*Assignment*
The span to repeat in the listing below runs from the line containing "Task: Tap the My Cravings Box photo" to the line containing "This screenshot has height=586, width=398.", inclusive. Repeat it exactly, and only it.

*Data for this task*
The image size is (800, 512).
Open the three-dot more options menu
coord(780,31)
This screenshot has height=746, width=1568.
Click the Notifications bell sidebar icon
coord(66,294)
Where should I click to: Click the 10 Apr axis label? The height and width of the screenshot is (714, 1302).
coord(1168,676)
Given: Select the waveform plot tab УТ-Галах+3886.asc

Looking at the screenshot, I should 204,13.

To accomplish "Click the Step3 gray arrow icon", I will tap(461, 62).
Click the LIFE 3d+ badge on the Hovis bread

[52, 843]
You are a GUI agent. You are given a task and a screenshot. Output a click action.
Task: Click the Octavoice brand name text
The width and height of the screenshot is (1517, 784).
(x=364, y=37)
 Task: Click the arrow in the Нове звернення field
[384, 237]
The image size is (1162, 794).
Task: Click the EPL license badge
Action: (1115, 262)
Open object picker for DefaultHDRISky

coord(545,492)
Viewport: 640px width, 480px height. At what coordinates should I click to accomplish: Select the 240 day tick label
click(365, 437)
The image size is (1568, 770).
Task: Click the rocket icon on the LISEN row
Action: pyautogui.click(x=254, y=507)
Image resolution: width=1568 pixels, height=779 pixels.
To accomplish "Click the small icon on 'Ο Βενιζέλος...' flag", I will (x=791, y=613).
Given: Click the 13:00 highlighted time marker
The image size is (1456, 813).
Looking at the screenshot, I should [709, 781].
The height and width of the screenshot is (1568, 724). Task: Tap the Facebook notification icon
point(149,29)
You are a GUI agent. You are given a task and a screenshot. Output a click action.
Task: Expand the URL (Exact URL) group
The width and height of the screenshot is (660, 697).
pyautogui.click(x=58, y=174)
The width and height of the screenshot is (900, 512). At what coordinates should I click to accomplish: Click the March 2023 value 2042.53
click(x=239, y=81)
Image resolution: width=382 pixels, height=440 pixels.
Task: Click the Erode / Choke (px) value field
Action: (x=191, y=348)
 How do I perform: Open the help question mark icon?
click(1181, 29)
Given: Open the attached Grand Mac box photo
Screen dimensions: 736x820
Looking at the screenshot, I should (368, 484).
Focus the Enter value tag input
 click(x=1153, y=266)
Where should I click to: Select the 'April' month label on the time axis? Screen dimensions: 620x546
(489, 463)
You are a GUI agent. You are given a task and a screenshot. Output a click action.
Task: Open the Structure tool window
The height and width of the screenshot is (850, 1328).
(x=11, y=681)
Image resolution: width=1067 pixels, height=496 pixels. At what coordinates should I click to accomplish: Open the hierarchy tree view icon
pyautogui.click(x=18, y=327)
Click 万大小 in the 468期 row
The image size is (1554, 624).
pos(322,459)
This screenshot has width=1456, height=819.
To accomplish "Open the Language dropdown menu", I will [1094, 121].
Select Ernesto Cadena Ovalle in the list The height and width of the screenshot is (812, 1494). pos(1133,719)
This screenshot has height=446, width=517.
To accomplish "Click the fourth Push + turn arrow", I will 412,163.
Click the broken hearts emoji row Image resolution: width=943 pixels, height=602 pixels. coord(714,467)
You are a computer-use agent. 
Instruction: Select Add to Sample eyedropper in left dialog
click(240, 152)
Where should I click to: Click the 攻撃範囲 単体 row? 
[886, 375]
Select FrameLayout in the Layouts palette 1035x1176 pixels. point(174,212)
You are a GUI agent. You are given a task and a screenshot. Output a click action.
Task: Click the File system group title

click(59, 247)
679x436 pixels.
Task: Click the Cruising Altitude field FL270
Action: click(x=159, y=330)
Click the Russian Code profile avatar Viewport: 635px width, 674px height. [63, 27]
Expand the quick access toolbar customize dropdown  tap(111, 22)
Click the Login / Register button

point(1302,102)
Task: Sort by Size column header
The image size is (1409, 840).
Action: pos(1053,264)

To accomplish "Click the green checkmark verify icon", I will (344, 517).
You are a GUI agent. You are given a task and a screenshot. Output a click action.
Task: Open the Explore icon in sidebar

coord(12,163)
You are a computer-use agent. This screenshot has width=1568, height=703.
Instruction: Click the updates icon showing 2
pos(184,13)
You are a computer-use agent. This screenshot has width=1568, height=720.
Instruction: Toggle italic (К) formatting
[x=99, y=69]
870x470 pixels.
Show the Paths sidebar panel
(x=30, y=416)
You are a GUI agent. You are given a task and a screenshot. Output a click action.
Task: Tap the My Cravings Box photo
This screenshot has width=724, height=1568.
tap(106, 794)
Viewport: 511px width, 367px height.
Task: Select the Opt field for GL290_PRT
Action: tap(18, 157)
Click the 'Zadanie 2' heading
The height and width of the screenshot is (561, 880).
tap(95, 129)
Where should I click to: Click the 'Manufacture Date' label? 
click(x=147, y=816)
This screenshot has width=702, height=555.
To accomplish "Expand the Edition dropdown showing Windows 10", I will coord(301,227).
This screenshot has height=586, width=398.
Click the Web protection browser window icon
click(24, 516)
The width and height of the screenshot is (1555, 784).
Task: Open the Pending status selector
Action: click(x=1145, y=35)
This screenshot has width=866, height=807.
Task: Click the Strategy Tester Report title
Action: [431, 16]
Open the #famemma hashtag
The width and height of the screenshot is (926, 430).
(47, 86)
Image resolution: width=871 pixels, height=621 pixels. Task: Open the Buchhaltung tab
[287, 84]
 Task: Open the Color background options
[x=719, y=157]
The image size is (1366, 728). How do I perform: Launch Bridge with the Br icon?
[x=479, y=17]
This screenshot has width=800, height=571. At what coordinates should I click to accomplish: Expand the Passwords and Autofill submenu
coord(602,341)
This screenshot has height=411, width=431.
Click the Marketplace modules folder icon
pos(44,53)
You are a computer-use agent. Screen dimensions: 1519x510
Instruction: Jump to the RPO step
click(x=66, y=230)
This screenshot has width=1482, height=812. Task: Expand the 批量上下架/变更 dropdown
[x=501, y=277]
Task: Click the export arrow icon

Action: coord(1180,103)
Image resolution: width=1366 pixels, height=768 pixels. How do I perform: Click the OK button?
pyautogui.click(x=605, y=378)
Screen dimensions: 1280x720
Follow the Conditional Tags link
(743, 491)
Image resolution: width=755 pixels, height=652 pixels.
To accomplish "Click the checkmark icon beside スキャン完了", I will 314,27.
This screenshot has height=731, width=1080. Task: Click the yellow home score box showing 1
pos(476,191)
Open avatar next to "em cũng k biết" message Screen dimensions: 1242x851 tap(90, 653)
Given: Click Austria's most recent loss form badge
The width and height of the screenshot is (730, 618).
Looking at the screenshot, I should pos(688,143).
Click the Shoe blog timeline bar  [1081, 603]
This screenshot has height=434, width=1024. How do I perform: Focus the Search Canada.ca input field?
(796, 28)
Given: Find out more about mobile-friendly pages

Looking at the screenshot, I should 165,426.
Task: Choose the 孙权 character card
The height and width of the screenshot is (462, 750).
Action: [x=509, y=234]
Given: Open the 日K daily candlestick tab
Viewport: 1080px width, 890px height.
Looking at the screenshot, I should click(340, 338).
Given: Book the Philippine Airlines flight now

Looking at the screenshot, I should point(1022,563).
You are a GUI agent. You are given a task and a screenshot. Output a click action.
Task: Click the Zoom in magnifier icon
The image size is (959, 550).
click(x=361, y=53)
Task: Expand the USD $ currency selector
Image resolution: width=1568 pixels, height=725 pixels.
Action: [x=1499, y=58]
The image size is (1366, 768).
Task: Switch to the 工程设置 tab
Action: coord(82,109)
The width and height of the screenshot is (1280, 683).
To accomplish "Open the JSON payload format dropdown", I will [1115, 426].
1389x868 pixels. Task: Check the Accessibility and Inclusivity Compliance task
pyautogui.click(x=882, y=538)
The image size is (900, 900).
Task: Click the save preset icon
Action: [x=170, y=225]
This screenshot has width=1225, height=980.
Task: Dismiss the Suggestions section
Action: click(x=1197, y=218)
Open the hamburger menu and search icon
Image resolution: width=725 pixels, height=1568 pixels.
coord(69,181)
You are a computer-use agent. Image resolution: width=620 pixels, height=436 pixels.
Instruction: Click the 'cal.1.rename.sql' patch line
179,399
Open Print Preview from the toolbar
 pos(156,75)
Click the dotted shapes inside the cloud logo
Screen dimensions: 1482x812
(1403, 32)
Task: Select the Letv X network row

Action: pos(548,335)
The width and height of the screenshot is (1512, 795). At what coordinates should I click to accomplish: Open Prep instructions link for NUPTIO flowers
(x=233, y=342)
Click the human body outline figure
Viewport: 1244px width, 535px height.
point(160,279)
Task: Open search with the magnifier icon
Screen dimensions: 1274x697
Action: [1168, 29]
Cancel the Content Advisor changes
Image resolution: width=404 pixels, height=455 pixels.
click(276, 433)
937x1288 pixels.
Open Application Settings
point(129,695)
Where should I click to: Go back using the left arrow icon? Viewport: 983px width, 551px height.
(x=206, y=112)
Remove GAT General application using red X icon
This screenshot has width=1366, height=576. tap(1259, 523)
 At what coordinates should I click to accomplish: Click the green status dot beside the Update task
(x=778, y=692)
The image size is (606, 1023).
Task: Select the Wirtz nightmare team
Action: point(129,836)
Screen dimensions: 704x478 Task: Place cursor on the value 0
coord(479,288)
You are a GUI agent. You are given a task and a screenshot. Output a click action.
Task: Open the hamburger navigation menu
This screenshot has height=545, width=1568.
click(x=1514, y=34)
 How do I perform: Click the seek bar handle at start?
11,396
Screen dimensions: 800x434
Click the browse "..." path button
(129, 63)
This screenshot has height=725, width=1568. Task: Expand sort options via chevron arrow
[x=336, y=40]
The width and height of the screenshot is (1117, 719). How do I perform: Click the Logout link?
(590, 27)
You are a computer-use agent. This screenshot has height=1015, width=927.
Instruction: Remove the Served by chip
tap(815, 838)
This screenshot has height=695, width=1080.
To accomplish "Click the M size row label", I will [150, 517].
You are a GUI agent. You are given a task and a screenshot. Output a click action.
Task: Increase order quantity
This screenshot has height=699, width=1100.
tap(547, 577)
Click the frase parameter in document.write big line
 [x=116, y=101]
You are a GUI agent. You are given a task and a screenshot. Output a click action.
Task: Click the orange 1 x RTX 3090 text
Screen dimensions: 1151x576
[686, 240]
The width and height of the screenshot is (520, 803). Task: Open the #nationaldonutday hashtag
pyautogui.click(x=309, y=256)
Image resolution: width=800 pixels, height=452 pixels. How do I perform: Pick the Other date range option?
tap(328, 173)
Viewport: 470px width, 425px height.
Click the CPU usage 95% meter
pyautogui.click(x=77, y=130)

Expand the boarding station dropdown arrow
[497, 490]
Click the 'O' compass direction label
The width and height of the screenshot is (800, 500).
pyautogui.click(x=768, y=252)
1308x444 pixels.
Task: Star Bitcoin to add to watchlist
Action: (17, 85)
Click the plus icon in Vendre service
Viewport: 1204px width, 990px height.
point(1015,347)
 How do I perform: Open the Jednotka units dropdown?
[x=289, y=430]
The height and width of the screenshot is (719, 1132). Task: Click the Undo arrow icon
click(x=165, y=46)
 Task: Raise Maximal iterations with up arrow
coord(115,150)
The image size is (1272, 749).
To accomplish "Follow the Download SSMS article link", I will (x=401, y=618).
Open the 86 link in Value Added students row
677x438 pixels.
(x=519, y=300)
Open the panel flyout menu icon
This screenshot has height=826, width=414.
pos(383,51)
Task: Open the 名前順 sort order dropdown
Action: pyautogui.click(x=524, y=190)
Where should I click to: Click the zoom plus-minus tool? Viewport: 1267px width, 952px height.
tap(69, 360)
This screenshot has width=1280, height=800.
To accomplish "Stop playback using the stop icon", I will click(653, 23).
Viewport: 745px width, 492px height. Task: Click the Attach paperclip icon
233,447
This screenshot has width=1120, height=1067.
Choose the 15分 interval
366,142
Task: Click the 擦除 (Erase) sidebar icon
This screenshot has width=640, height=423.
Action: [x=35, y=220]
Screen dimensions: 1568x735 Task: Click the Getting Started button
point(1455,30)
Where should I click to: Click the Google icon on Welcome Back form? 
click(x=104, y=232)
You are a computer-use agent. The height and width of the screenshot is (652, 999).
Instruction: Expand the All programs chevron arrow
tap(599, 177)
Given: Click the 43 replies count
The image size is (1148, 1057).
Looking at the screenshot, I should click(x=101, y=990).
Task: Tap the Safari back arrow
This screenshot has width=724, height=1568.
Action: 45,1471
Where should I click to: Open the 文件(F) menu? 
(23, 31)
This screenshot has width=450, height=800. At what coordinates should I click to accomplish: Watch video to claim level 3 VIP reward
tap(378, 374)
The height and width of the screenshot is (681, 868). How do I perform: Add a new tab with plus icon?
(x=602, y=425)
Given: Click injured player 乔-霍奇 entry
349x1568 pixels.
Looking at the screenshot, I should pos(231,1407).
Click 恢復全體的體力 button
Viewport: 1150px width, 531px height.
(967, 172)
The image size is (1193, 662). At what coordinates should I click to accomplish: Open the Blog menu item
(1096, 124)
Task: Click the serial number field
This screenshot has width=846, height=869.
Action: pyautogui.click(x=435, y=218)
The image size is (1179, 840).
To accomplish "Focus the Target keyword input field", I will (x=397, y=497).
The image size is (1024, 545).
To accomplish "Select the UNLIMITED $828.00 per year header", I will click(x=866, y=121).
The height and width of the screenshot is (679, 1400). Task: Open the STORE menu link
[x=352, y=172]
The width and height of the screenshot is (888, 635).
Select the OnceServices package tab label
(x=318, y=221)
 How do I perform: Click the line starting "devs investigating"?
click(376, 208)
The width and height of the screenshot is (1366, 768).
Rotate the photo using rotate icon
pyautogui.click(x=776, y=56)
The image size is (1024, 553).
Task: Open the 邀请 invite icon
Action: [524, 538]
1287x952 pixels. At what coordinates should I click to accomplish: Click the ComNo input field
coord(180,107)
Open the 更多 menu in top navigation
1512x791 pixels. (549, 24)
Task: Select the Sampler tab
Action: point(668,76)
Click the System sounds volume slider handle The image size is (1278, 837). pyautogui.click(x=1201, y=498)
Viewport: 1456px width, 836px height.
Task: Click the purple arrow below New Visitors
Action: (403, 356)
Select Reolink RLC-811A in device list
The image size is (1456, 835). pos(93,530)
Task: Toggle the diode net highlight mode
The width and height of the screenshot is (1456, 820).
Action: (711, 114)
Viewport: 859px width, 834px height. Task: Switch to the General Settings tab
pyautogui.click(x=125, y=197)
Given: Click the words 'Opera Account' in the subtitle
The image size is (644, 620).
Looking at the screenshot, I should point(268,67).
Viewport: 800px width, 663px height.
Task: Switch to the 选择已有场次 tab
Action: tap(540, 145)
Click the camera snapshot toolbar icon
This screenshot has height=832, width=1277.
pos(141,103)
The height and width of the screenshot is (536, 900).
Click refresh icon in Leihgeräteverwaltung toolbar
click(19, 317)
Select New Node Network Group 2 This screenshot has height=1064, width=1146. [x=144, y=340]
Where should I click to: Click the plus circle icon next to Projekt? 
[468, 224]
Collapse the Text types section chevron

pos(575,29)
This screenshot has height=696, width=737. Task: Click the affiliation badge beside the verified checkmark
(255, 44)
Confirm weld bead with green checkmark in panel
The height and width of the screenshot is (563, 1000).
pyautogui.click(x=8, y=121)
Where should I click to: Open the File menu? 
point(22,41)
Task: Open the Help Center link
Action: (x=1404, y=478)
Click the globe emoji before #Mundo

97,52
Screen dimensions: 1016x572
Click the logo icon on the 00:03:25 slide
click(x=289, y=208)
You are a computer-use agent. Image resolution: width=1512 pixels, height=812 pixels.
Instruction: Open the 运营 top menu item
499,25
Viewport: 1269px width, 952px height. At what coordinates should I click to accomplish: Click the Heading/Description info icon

*Task response*
Task: Tap the My Cravings Box photo
This screenshot has width=724, height=1568.
tap(106, 794)
Viewport: 511px width, 367px height.
Task: Select the Opt field for GL290_PRT
Action: tap(18, 157)
Click the 'Zadanie 2' heading
The height and width of the screenshot is (561, 880).
tap(95, 129)
Where should I click to: Click the 'Manufacture Date' label? 
click(x=147, y=816)
This screenshot has width=702, height=555.
To accomplish "Expand the Edition dropdown showing Windows 10", I will coord(301,227).
This screenshot has height=586, width=398.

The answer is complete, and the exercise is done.